■ INSTRUCTIONS FOR THE TASK ■
When you respond, restate each record exactly as it is given.

Pixel coordinate grounding data:
*** Begin section ***

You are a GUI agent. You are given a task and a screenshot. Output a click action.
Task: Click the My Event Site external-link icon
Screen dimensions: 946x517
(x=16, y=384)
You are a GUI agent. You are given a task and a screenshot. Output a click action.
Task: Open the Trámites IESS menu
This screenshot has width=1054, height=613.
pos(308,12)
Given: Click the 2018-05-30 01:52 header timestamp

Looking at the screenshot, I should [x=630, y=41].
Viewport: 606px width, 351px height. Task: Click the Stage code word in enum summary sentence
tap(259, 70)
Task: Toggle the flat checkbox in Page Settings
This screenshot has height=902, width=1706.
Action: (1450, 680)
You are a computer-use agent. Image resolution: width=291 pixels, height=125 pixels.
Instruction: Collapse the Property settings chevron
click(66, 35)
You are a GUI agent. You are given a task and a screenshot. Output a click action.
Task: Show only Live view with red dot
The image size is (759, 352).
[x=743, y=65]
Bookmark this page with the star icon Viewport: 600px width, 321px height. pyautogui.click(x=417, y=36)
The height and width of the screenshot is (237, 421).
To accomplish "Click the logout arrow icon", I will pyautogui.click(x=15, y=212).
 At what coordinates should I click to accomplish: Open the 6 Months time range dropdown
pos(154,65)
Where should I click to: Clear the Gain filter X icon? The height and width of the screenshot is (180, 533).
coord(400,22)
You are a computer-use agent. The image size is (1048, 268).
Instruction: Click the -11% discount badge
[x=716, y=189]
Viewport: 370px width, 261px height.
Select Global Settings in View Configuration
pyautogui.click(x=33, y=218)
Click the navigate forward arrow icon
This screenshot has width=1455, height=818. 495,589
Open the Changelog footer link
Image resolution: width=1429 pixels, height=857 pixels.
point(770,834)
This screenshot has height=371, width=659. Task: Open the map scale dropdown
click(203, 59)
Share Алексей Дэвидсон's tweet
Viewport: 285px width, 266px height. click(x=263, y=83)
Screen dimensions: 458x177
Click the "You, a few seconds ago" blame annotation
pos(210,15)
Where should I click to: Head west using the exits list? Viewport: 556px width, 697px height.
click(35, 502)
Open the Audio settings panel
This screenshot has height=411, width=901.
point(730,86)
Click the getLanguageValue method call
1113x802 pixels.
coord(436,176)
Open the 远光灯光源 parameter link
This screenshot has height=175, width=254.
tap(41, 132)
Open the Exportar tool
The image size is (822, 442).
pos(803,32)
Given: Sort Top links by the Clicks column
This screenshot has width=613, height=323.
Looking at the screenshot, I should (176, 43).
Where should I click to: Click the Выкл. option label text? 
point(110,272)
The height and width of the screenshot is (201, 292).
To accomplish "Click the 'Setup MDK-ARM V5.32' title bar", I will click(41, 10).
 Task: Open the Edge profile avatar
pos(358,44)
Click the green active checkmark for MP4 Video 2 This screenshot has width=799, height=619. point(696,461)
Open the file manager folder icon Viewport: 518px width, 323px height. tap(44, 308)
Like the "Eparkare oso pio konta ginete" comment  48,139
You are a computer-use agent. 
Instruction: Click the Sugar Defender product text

*** End section ***

■ EXPECTED ANSWER ■
You are a GUI agent. You are given a task and a screenshot. Output a click action.
Task: Click the My Event Site external-link icon
Screen dimensions: 946x517
(x=16, y=384)
You are a GUI agent. You are given a task and a screenshot. Output a click action.
Task: Open the Trámites IESS menu
This screenshot has width=1054, height=613.
pos(308,12)
Given: Click the 2018-05-30 01:52 header timestamp

Looking at the screenshot, I should [x=630, y=41].
Viewport: 606px width, 351px height. Task: Click the Stage code word in enum summary sentence
tap(259, 70)
Task: Toggle the flat checkbox in Page Settings
This screenshot has height=902, width=1706.
Action: (1450, 680)
You are a computer-use agent. Image resolution: width=291 pixels, height=125 pixels.
Instruction: Collapse the Property settings chevron
click(66, 35)
You are a GUI agent. You are given a task and a screenshot. Output a click action.
Task: Show only Live view with red dot
The image size is (759, 352).
[x=743, y=65]
Bookmark this page with the star icon Viewport: 600px width, 321px height. pyautogui.click(x=417, y=36)
The height and width of the screenshot is (237, 421).
To accomplish "Click the logout arrow icon", I will pyautogui.click(x=15, y=212).
 At what coordinates should I click to accomplish: Open the 6 Months time range dropdown
pos(154,65)
Where should I click to: Clear the Gain filter X icon? The height and width of the screenshot is (180, 533).
coord(400,22)
You are a computer-use agent. The image size is (1048, 268).
Instruction: Click the -11% discount badge
[x=716, y=189]
Viewport: 370px width, 261px height.
Select Global Settings in View Configuration
pyautogui.click(x=33, y=218)
Click the navigate forward arrow icon
This screenshot has width=1455, height=818. 495,589
Open the Changelog footer link
Image resolution: width=1429 pixels, height=857 pixels.
point(770,834)
This screenshot has height=371, width=659. Task: Open the map scale dropdown
click(203, 59)
Share Алексей Дэвидсон's tweet
Viewport: 285px width, 266px height. click(x=263, y=83)
Screen dimensions: 458x177
Click the "You, a few seconds ago" blame annotation
pos(210,15)
Where should I click to: Head west using the exits list? Viewport: 556px width, 697px height.
click(35, 502)
Open the Audio settings panel
This screenshot has height=411, width=901.
point(730,86)
Click the getLanguageValue method call
1113x802 pixels.
coord(436,176)
Open the 远光灯光源 parameter link
This screenshot has height=175, width=254.
tap(41, 132)
Open the Exportar tool
The image size is (822, 442).
pos(803,32)
Given: Sort Top links by the Clicks column
This screenshot has width=613, height=323.
Looking at the screenshot, I should (176, 43).
Where should I click to: Click the Выкл. option label text? 
point(110,272)
The height and width of the screenshot is (201, 292).
To accomplish "Click the 'Setup MDK-ARM V5.32' title bar", I will click(41, 10).
 Task: Open the Edge profile avatar
pos(358,44)
Click the green active checkmark for MP4 Video 2 This screenshot has width=799, height=619. point(696,461)
Open the file manager folder icon Viewport: 518px width, 323px height. tap(44, 308)
Like the "Eparkare oso pio konta ginete" comment  48,139
You are a computer-use agent. 
Instruction: Click the Sugar Defender product text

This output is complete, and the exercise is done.